**Task to carry out**
Beneath this line is the data. Output exactly the lines from the line with "Screen dimensions: 345x361" to the line with "Given: Open the こちらから link", both ends included, and nothing more.

(Stored records)
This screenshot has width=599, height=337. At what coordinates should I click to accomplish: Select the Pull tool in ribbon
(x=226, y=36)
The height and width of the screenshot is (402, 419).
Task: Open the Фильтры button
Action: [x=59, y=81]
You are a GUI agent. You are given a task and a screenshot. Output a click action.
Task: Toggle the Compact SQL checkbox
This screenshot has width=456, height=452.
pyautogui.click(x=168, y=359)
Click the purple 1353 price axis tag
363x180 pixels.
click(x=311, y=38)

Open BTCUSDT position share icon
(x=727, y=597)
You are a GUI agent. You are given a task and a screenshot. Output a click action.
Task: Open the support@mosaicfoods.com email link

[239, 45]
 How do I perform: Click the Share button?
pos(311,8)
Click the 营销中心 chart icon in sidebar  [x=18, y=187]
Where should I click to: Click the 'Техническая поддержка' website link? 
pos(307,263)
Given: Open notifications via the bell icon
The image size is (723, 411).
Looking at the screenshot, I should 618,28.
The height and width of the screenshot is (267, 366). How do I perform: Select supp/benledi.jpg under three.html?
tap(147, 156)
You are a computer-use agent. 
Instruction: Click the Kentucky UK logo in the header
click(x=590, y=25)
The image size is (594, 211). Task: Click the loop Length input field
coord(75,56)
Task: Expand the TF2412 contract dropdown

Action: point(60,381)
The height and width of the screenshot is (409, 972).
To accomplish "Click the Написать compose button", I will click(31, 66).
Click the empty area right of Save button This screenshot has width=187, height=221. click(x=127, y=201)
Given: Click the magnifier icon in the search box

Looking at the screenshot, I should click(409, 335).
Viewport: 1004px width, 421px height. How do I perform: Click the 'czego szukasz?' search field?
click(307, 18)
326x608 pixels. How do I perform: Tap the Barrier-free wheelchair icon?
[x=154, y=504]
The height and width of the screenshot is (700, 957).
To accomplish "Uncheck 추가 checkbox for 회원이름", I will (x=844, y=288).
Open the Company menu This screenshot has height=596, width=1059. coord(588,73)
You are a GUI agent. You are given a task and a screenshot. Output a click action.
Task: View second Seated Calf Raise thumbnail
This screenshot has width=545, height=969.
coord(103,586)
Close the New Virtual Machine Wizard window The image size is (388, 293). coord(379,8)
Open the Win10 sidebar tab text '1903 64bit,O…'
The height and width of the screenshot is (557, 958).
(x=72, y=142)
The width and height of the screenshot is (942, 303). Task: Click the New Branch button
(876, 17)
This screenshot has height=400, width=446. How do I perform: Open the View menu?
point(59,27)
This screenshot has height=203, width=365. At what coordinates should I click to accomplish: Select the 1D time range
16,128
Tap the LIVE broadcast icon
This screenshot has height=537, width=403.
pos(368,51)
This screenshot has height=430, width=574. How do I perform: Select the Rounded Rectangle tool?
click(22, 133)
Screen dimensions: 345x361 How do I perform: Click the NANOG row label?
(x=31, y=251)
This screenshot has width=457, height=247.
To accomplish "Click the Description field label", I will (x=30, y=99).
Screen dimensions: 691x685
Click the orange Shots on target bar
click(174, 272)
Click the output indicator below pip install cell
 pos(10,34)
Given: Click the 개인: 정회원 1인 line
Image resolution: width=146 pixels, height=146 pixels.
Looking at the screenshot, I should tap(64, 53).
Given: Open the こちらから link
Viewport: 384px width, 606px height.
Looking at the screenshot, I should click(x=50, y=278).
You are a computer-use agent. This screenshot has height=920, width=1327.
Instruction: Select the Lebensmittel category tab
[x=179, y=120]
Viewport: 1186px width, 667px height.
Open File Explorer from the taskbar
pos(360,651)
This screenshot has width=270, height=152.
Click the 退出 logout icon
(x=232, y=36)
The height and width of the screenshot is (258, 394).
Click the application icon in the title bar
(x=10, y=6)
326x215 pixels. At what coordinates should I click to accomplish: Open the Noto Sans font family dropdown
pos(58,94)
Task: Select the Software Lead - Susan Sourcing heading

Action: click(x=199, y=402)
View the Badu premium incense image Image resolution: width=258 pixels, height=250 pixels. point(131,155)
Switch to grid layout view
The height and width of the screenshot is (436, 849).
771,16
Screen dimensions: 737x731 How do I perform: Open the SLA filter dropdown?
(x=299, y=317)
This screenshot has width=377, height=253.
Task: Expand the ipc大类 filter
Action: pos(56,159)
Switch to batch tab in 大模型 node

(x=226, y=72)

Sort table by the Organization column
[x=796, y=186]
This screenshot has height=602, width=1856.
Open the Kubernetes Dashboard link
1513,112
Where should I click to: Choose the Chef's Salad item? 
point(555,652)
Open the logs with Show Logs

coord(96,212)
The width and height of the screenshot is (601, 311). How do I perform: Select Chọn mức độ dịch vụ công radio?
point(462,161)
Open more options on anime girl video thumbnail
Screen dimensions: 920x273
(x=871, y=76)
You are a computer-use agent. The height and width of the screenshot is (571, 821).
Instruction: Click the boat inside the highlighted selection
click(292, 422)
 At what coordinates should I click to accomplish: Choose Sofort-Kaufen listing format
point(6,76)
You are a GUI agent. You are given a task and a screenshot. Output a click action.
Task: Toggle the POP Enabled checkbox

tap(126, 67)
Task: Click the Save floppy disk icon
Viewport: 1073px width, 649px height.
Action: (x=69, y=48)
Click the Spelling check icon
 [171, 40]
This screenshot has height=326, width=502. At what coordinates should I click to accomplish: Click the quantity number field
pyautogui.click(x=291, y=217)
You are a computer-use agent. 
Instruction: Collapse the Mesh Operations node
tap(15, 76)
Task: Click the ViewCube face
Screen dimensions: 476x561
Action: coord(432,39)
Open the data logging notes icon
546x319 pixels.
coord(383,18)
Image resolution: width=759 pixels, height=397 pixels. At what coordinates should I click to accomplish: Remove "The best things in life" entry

**Problem solution**
Screen dimensions: 345x361 How do I perform: Click the NANOG row label?
(x=31, y=251)
This screenshot has width=457, height=247.
To accomplish "Click the Description field label", I will (x=30, y=99).
Screen dimensions: 691x685
Click the orange Shots on target bar
click(174, 272)
Click the output indicator below pip install cell
 pos(10,34)
Given: Click the 개인: 정회원 1인 line
Image resolution: width=146 pixels, height=146 pixels.
Looking at the screenshot, I should tap(64, 53).
Given: Open the こちらから link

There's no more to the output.